Local media reported that a 21-year-old Hong Kong student who fell to her death from an apartment building on Saturday had left behind a note opposing the extradition law.
Hong Kong returned to Chinese rule on July 1, 1997, under a “one country, two systems” formula that allows freedoms not enjoyed in mainland China, including freedom of protest and a much-cherished independent judiciary.
Opponents of the extradition bill see it as a threat to the rule of law and fear it would put them at the mercy of China’s justice system, where human rights are not guaranteed.
Britain said in a statement on Sunday it will closely monitor events and continue to press the Chinese government to respect the terms under which Hong Kong was handed over.

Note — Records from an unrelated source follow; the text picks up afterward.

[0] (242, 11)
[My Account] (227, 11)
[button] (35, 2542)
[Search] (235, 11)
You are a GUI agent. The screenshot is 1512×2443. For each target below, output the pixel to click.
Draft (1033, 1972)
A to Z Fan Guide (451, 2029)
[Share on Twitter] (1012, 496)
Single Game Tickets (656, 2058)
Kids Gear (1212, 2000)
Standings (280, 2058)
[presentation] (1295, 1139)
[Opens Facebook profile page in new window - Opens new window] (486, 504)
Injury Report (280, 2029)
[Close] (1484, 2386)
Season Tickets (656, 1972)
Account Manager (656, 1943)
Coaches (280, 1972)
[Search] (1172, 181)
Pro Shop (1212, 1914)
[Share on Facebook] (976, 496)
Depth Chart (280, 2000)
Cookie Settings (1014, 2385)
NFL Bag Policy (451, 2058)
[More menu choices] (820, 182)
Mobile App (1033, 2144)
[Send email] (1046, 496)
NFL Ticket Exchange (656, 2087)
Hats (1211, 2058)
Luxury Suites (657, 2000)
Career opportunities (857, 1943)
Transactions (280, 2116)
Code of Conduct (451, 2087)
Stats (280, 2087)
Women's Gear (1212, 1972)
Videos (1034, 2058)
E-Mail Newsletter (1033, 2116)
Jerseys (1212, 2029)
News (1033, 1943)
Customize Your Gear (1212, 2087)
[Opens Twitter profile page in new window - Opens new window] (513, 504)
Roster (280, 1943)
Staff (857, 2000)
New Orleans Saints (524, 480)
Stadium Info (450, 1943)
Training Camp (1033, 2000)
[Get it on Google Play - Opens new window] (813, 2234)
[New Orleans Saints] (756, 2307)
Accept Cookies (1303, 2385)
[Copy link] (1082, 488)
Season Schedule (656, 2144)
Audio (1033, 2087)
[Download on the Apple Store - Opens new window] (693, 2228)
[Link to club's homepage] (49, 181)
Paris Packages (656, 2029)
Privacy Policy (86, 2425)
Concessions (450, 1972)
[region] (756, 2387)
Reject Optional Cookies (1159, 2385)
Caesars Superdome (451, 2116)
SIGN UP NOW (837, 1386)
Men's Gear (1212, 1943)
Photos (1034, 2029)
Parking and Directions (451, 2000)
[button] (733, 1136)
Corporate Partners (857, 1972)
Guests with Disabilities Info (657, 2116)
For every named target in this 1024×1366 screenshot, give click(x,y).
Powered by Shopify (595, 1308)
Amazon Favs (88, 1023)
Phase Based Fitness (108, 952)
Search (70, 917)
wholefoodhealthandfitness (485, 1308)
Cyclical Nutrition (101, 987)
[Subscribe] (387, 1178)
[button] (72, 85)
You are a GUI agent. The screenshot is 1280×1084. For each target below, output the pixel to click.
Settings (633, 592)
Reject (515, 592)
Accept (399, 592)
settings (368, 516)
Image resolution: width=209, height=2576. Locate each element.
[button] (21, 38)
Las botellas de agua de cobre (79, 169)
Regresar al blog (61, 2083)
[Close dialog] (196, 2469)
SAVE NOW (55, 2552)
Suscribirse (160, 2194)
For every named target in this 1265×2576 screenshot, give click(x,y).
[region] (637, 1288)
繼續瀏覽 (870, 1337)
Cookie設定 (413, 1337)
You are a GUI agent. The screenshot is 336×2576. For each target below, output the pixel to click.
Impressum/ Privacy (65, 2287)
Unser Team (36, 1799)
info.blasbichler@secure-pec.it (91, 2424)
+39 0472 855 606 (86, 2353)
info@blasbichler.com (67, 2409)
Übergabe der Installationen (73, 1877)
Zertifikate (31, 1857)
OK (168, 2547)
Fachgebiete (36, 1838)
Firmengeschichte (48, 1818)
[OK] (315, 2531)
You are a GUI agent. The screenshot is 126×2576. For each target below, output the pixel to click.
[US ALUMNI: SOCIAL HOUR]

Foreign Secretary Jeremy Hunt said that recent protests made it even more important to reiterate that Britain’s commitment to the Sino-British Joint Declaration was unwavering.
“It is a legally-binding treaty and remains as valid today as it did when it was signed and ratified over thirty years ago,” Hunt said.
After promises that post-handover Hong Kong would enjoy autonomy, Beijing’s squeeze has fuelled resentment and in 2014 sparked protests that paralysed parts of the city for 79 days.
The failure of those protests to wrestle concessions on democracy, coupled with prosecutions of at least 100 protesters, most of them young, had discouraged many activists from going back to the streets - until recent weeks.
The turnout at the handover protest in 2018 was one of the lowest ever after the disqualification of pro-democracy legislators and the jailing of some of the most prominent activists.
Organisers said about 50,000 people rallied last year, while police put the number at 9,800 at its peak.